→ **Page extract**:
New Master’s Program in Translational Surface Engineering Begins Fall 2016
Meghan Brown posted on February 11, 2016 |

The NYU Tandon School of Engineering is now accepting applications for their new master’s of science degree program in translational surface engineering.  The first students to enroll will start in the autumn 2016 semester.

This course covers the emerging field of chemical engineering at the molecular and nanoparticle levels.

Traditional surface engineering courses focus largely on solid surfaces and the new degree program will still include these. What’s new is that the program will also focus on providing a strong academic grounding in the surfaces of soft matter, including surfactants and colloids such as those found in almost all liquid manufactured goods.

Though surfactant science is extremely important to commercial and industrial practices, surfactant systems at the air/water, water/oil or water/solid interfaces are rarely taught. This is despite their critical nature in the coatings, pharmaceutical, food and cosmetics industries.

A water droplet is sitting on a brass surface while being immersed in oil, demonstrating the concepts of wetting and contact angle. (Image courtesy of Guro Aspenes, SINTEF Petroleum Research/Wikimedia Commons.)

A water droplet is sitting on a brass surface while being immersed in oil, demonstrating the concepts of wetting and contact angle. (Image courtesy of Guro Aspenes, SINTEF Petroleum Research/Wikimedia Commons.)

Surface engineering techniques can solve energy-robbing friction, corrosion or wear problems, for example.

Surface engineers also optimize the interface between medical implants and tissue to promote healing.

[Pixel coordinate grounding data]
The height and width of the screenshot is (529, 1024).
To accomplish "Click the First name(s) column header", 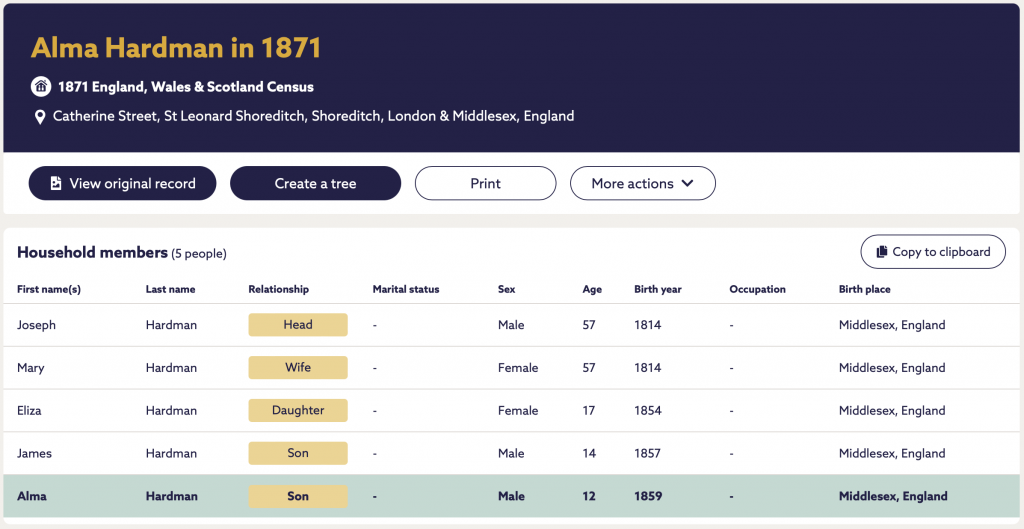I will (49, 289).
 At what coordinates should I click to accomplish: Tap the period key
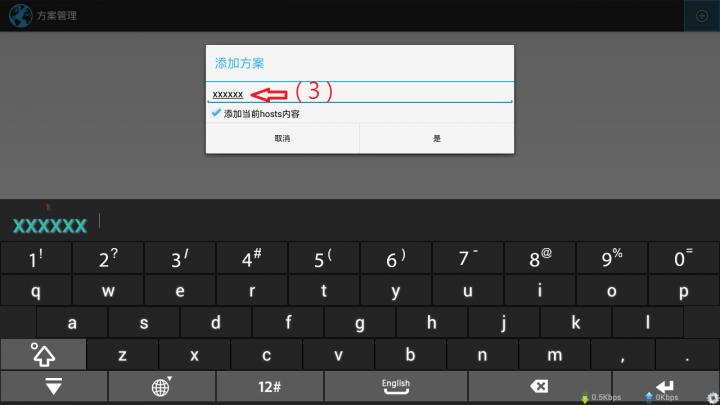(x=687, y=354)
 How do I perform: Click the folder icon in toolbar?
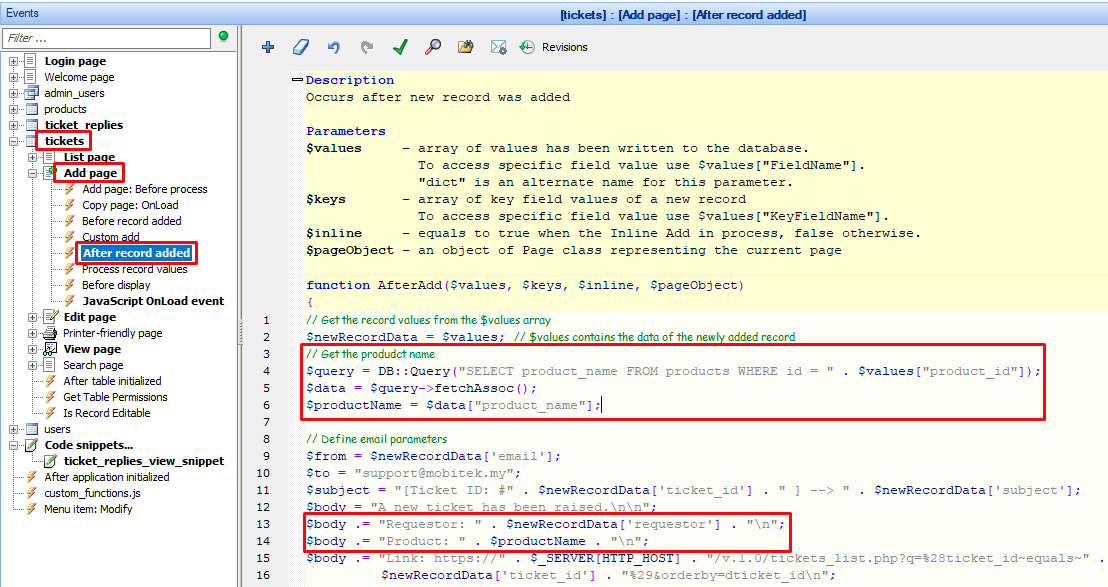tap(465, 47)
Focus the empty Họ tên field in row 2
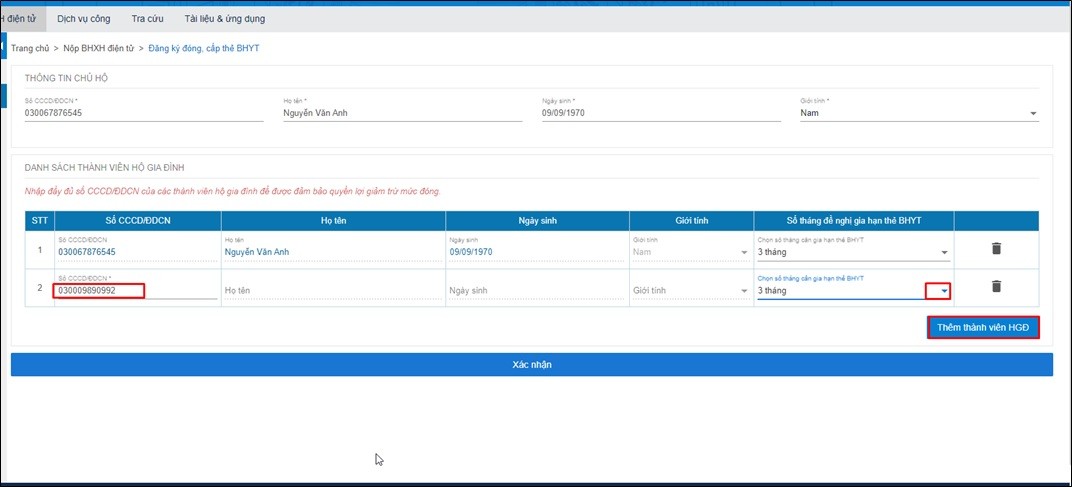The height and width of the screenshot is (487, 1072). [332, 291]
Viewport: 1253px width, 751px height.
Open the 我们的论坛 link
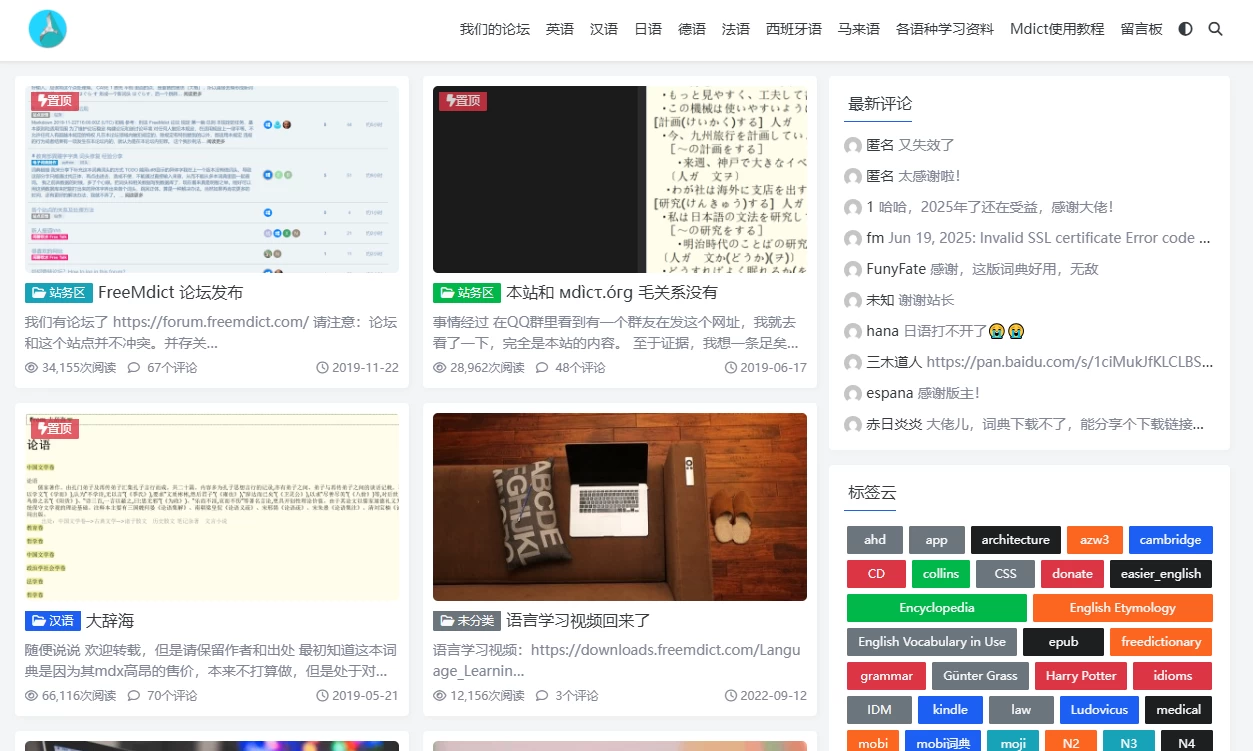(495, 29)
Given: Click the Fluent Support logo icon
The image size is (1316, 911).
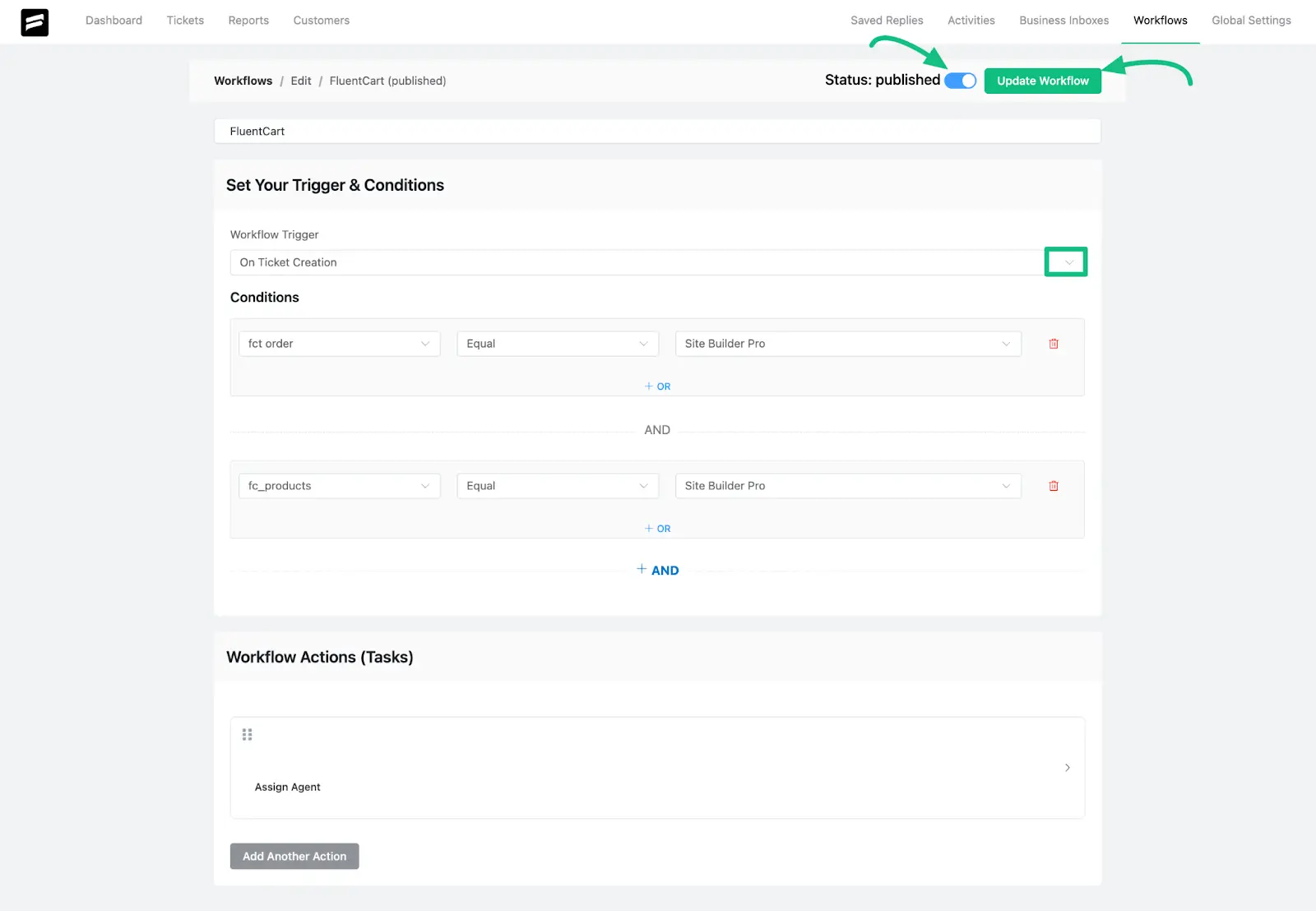Looking at the screenshot, I should point(35,22).
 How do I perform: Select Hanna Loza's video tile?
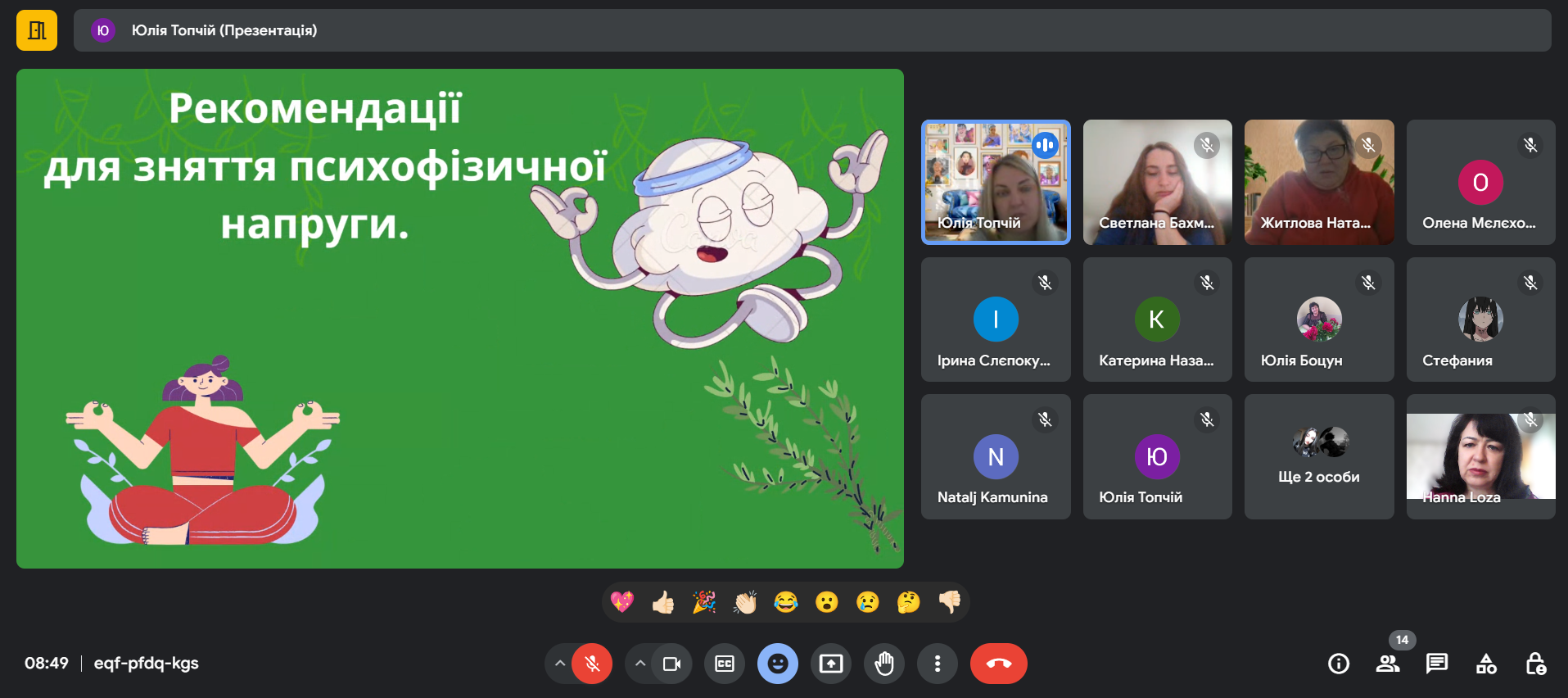tap(1480, 456)
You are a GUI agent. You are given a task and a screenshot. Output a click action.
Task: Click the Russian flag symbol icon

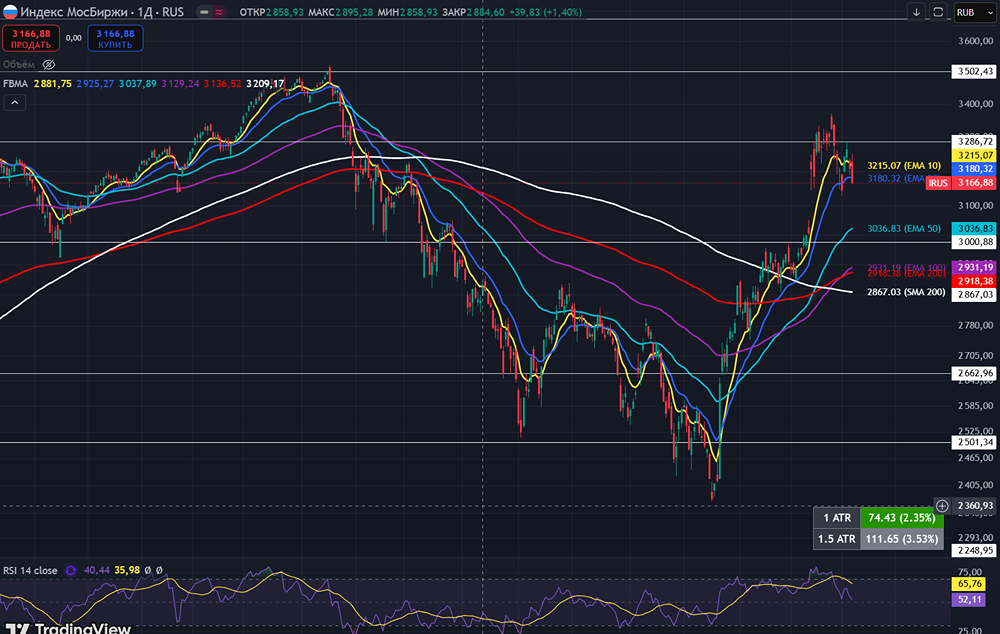coord(11,12)
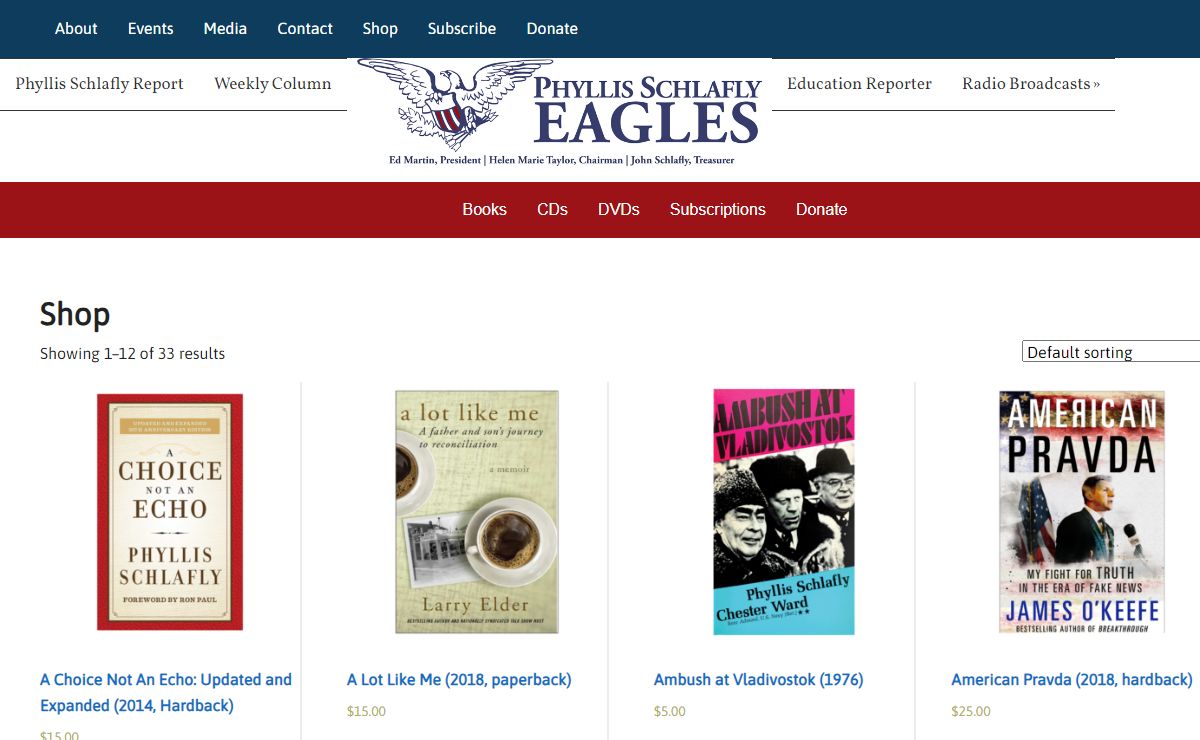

→ **What you will do**:
1 - According to the program announcement, in which semester will the first students start?
2 - Quote the program announcement word for word, everything from "This course covers" down to "liquid manufactured goods.".

→ **Answers for this exercise**:
1 - The autumn 2016 semester.

2 -
This course covers the emerging field of chemical engineering at the molecular and nanoparticle levels.

Traditional surface engineering courses focus largely on solid surfaces and the new degree program will still include these. What’s new is that the program will also focus on providing a strong academic grounding in the surfaces of soft matter, including surfactants and colloids such as those found in almost all liquid manufactured goods.